机器学习之线性回归

Question:
A retail company “ABC Private Limited” wants to understand the customer purchase behaviour (specifically, purchase amount) against various products of different categories. They have shared purchase summary of various customers for selected high volume products from last month.
The data set also contains customer demographics (age, gender, marital status, city_type, stay_in_current_city), product details (product_id and product category) and Total purchase_amount from last month.
Now, they want to build a model to predict the purchase amount of customer against various products which will help them to create personalized offer for customers against different products.

Explanation:

Variable Definition
User_ID User ID
Product_ID Product ID
Gender Sex of User
Age Age in bins
Occupation Occupation (Masked)
City_Category Category of the City (A,B,C)
Stay_In_Current_City_Years Number of years stay in current city
Marital_Status Marital Status
Product_Category_1 Product Category (Masked)
Product_Category_2 Product may belongs to other category also (Masked)
Product_Category_3 Product may belongs to other category also (Masked)
Purchase Purchase Amount (Target Variable)
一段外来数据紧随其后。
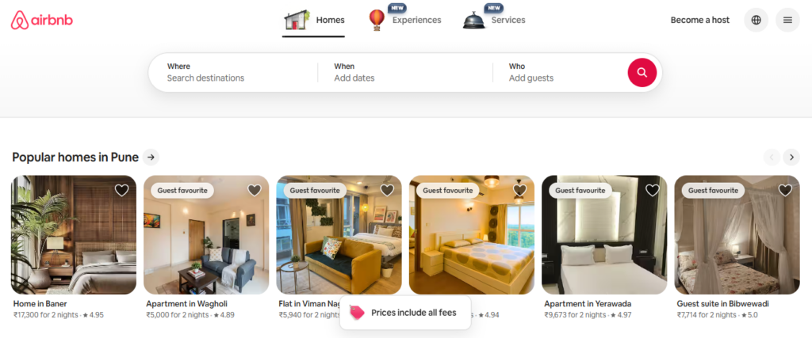Click the Airbnb logo
The width and height of the screenshot is (812, 338).
click(x=42, y=20)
Your model performance will be evaluated on the basis of your prediction of the purchase amount for the test data (test.csv), which contains similar data-points as train except for their purchase amount.

Test_file
Train_file

思路:先利用panda读取训练数据,然后把数据进行转化归一,接着利用sklearn的线性回归进行模型计算,接着导入测试数据并归一化,最后进行purchase预测并写入结果文件中。

Answer:

  import pandas as pd
  from sklearn.linear_model import LinearRegression
  import sklearn
  import sklearn.preprocessing

  df = pd.read_csv("train.csv")

  #数据转化
  gender_number = {'F':'0','M':'1'}
  age_number = {'0-17':'0','18-25':'1','26-35':'2','36-45':'3','46-50':'4','51-55':'5','55+':'6'}
  city_category_number = {'A':'0','B':'1','C':'2'}
  stay_in_current_city_years_number = {'4+':'1','0':'0','1':'1','2':'2','3':'3'}
  df['Gender'] = df['Gender'].map(gender_number)
  df['Age'] = df['Age'].map(age_number)
  df['Stay_In_Current_City_Years'] = df['Stay_In_Current_City_Years'].map(stay_in_current_city_years_number)
  df['City_Category'] = df['City_Category'].map(city_category_number)
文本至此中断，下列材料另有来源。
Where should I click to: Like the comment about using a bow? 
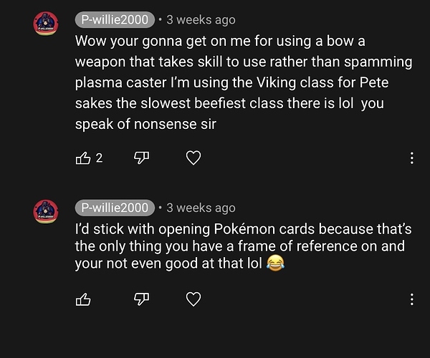point(83,158)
  x = df[['Gender','Age','City_Category','Occupation','Stay_In_Current_City_Years','Marital_Status','Product_Category_1']]
  scaler = sklearn.preprocessing.MinMaxScaler() #归一化
  x_scaler = scaler.fit_transform(x)
  y = df['Purchase']


  model = LinearRegression()
  model.fit(x_scaler,y)
  model.score(x_scaler,y)

  print('Coefficient: \n',model.coef_)
  print('Intercept: \n',model.intercept_)

  df_test = pd.read_csv('test.csv')
  df_test['Gender'] = df_test['Gender'].map(gender_number)
  df_test['Age'] = df_test['Age'].map(age_number)
  df_test['Stay_In_Current_City_Years'] = df_test['Stay_In_Current_City_Years'].map(stay_in_current_city_years_number)
  df_test['City_Category'] = df_test['City_Category'].map(city_category_number)
  x_test = df_test[['Gender','Age','City_Category','Occupation','Stay_In_Current_City_Years','Marital_Status','Product_Category_1']]
  x_test_scaler = scaler.fit_transform(x_test)
  y_predicted = model.predict(x_test_scaler)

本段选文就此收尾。